[begin Recorded data]
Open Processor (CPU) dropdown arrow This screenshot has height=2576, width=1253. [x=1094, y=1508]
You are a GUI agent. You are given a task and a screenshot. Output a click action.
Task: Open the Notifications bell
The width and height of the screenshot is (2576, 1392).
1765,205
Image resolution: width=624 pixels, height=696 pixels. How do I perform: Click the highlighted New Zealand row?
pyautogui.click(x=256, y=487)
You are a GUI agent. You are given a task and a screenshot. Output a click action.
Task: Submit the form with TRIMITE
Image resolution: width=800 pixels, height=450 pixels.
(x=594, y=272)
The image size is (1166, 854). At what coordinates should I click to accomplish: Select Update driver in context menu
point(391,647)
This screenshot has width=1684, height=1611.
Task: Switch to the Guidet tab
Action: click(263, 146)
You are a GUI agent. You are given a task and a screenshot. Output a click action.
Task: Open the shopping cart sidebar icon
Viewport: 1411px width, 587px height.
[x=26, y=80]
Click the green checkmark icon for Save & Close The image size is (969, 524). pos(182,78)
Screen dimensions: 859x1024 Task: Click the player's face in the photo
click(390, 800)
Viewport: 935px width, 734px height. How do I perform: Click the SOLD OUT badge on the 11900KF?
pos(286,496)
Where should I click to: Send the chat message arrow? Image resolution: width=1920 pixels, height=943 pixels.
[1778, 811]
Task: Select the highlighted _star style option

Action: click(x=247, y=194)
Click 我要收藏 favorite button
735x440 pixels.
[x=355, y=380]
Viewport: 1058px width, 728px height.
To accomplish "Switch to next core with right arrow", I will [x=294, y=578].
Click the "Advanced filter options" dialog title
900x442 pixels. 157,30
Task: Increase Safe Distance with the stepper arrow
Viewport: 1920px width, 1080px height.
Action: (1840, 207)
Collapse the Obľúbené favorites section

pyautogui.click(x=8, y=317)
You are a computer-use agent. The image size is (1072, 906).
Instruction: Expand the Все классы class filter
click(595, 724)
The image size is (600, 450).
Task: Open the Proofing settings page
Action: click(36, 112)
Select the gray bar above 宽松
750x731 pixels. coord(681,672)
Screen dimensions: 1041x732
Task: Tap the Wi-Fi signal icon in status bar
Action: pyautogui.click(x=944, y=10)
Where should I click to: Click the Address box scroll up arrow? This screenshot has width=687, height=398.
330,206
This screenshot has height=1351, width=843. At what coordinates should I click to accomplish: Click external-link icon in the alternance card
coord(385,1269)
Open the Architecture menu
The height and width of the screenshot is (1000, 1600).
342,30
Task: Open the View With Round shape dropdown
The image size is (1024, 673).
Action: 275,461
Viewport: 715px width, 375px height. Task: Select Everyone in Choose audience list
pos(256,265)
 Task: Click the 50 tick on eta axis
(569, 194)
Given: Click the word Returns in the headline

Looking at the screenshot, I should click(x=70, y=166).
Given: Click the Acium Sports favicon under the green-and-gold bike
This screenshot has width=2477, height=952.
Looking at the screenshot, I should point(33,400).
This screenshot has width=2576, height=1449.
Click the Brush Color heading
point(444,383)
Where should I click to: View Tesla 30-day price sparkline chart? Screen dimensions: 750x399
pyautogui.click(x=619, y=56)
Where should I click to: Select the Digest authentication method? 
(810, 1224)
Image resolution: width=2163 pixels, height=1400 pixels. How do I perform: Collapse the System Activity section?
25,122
[end Recorded data]
Gather each line of the listing above that contains the string "highlighted". Letter case must match.

Expected output ::
Image resolution: width=624 pixels, height=696 pixels. How do I perform: Click the highlighted New Zealand row?
Task: Select the highlighted _star style option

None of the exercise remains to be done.